Answer:
The expression [tex](\tan x+\cot x)^2[/tex] is same as [tex]\sec ^2x+\csc^2x[/tex]
Step-by-step explanation:
Given expression [tex](\tan x+\cot x)^2[/tex]
We have to find an equivalent fraction to the given expression.
Consider the given expression [tex](\tan x+\cot x)^2[/tex]
Using algebraic identity,
[tex](a+b)^2=a^2+b^2+2ab[/tex]
[tex](\tan x+\cot x)^2=\tan^2x+\cot^2x+2\tan x \cdot \cot x[/tex]
Using trigonometric identities,
[tex]\tan^2x=\sec ^2x-1\\\\\ \cot^2x=\csc^2x-1[/tex]
We have,
[tex]\Rightarrow \sec ^2x-1+\csc^2x-1+2\tan x \cdot \cot x[/tex]

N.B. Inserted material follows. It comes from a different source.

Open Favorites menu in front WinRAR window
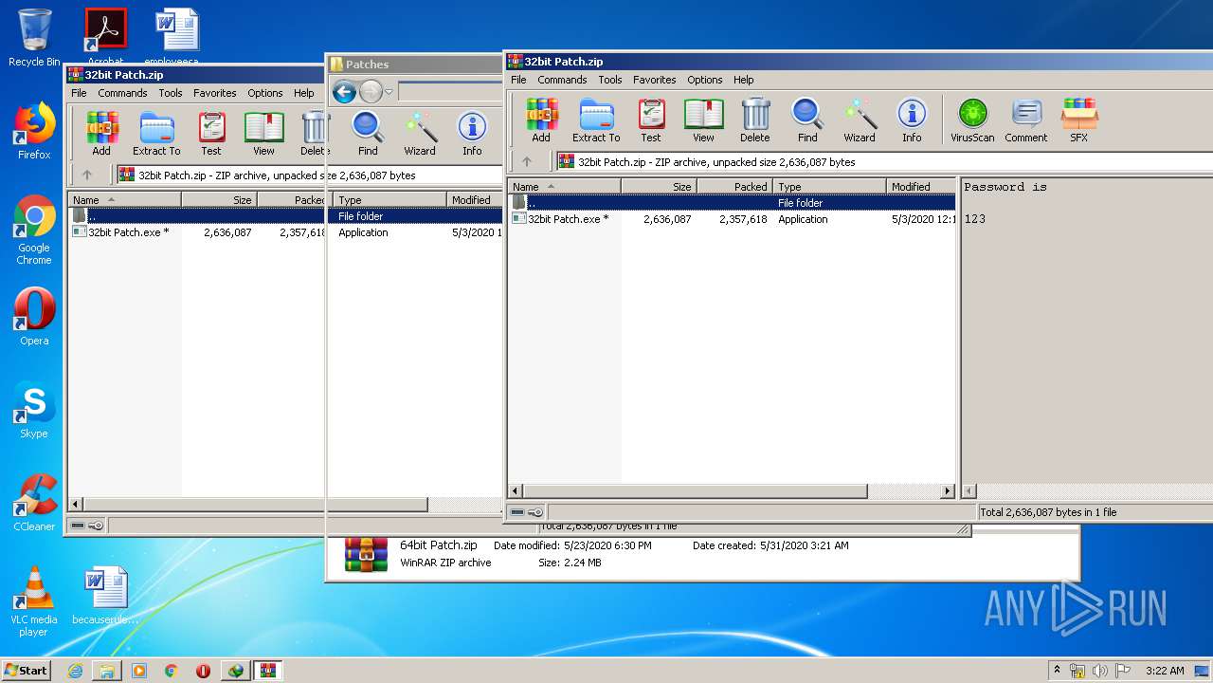This screenshot has height=683, width=1213. click(x=654, y=80)
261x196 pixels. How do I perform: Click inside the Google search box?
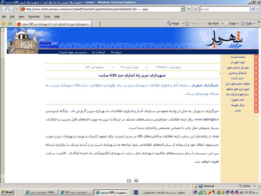click(224, 9)
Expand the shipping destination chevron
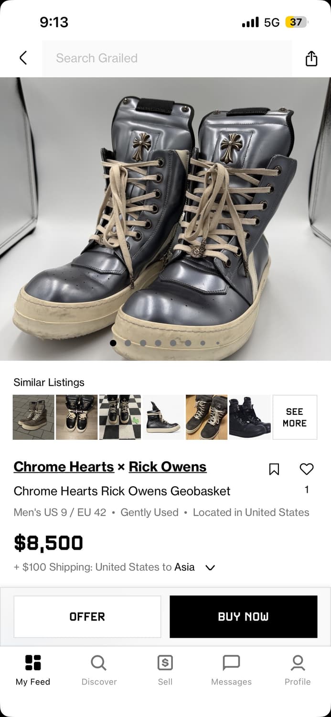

Also, [tex]\tan x=\frac{1}{\cot x}[/tex], we have,
[tex]\Rightarrow \sec ^2x-1+\csc^2x-1+2\cdot \frac{1}{\cot x}\cdot \cot x[/tex]
On simplifying , we get,
[tex]\Rightarrow \sec ^2x-1+\csc^2x-1+2[/tex]
[tex]\Rightarrow \sec ^2x+\csc^2x[/tex]
Thus, the expression [tex](\tan x+\cot x)^2[/tex] is same as [tex]\sec ^2x+\csc^2x[/tex]